# What you should do:
Only those lines in the data below from the line containing "Viewport: 1267px width, 445px" through the line containing "Click the Accounts icon", both included, should be restated word for word.

(Collected data entries)
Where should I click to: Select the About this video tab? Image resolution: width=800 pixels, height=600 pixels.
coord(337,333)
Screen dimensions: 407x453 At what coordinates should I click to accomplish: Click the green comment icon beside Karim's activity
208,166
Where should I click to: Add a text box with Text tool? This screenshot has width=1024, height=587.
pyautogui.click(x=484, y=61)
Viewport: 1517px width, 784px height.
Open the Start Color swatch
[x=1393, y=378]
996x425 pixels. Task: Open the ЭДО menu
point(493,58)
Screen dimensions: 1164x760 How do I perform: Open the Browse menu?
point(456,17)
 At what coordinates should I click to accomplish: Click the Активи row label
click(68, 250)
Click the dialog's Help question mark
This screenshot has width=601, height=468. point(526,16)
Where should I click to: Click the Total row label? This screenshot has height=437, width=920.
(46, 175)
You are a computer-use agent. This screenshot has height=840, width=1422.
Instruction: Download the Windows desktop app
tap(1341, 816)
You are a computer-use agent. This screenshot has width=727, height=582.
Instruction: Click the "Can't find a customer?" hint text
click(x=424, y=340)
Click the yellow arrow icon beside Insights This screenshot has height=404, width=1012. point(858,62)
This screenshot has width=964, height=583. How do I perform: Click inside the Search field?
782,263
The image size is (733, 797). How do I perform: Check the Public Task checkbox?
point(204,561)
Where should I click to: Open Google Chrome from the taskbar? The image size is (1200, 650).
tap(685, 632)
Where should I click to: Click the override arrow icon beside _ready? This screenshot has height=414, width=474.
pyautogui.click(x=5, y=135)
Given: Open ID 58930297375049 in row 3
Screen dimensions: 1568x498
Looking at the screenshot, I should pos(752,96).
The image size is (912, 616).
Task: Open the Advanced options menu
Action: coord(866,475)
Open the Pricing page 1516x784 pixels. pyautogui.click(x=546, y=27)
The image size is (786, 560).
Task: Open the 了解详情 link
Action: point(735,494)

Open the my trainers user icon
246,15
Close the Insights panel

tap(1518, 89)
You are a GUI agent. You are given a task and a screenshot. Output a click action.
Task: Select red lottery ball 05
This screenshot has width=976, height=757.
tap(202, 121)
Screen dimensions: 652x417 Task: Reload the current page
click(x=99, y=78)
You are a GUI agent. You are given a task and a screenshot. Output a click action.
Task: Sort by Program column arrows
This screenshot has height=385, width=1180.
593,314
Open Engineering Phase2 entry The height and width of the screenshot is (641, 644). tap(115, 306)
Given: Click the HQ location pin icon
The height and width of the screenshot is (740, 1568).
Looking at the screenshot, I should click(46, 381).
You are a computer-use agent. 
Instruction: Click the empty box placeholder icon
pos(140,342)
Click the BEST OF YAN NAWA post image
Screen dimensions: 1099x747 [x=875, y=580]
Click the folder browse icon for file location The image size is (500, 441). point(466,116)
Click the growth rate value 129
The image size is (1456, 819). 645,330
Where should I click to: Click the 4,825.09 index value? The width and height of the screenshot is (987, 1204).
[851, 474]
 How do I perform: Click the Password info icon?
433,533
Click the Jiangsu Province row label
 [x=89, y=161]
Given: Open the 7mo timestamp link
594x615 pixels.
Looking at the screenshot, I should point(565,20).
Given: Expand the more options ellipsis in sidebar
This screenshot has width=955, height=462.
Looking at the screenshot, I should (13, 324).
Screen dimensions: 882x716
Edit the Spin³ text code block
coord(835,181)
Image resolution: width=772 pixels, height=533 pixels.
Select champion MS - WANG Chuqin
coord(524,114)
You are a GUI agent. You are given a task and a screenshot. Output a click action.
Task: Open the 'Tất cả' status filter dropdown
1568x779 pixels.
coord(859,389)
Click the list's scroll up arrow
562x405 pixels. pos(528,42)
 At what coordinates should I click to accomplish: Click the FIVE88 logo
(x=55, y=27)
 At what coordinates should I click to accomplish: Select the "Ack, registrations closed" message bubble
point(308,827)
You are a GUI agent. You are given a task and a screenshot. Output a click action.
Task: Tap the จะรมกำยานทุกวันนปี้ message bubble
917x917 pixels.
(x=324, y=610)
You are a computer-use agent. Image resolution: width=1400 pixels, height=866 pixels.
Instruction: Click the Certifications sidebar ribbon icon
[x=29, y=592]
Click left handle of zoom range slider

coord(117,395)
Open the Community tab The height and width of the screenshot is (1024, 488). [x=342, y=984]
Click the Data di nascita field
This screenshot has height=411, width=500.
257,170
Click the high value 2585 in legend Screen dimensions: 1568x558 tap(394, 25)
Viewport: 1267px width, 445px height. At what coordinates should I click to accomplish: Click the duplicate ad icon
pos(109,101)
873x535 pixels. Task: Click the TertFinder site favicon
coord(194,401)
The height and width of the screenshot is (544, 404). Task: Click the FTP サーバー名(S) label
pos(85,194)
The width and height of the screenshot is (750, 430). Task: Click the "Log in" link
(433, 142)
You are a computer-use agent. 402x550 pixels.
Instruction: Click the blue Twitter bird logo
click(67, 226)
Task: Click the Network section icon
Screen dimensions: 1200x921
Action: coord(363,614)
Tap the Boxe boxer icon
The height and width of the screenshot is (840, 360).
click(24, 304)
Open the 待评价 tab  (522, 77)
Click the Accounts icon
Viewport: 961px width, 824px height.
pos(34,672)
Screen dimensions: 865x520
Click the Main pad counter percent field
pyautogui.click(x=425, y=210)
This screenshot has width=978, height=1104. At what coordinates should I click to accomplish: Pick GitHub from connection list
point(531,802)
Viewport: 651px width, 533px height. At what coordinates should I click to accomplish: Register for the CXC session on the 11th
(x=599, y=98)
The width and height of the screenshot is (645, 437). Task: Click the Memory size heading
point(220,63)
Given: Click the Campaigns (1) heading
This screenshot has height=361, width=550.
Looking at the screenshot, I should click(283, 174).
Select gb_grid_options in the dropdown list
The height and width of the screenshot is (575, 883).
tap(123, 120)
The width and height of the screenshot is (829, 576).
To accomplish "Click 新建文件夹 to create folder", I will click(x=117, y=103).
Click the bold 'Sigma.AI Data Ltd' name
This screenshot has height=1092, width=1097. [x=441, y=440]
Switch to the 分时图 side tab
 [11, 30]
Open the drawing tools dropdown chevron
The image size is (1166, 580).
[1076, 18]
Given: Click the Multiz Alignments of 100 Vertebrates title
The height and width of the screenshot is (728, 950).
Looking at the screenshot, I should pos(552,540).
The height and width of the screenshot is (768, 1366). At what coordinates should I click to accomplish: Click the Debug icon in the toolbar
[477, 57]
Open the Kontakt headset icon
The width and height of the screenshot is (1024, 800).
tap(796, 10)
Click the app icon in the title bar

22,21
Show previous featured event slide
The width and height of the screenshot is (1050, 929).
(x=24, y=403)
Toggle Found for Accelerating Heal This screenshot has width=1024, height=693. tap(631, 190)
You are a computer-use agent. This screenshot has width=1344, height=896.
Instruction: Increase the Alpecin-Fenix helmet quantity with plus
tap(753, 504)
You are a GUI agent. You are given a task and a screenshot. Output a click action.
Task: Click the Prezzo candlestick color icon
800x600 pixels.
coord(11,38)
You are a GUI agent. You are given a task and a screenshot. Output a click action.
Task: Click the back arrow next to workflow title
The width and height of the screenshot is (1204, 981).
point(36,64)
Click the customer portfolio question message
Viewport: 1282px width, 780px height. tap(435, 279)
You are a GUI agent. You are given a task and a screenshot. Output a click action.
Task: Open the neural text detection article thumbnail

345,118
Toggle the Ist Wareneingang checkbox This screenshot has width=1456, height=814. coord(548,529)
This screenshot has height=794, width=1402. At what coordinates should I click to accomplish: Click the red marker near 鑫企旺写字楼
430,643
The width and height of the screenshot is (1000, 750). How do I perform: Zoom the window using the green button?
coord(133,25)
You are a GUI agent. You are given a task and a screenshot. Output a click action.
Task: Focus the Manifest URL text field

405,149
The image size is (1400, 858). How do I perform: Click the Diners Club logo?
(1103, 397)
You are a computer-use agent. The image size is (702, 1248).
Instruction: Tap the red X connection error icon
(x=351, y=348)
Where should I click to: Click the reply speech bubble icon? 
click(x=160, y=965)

# Worked solution:
Viewport: 1267px width, 445px height. At what coordinates should I click to accomplish: Click the duplicate ad icon
pos(109,101)
873x535 pixels. Task: Click the TertFinder site favicon
coord(194,401)
The height and width of the screenshot is (544, 404). Task: Click the FTP サーバー名(S) label
pos(85,194)
The width and height of the screenshot is (750, 430). Task: Click the "Log in" link
(433, 142)
You are a computer-use agent. 402x550 pixels.
Instruction: Click the blue Twitter bird logo
click(67, 226)
Task: Click the Network section icon
Screen dimensions: 1200x921
Action: coord(363,614)
Tap the Boxe boxer icon
The height and width of the screenshot is (840, 360).
click(24, 304)
Open the 待评价 tab  (522, 77)
Click the Accounts icon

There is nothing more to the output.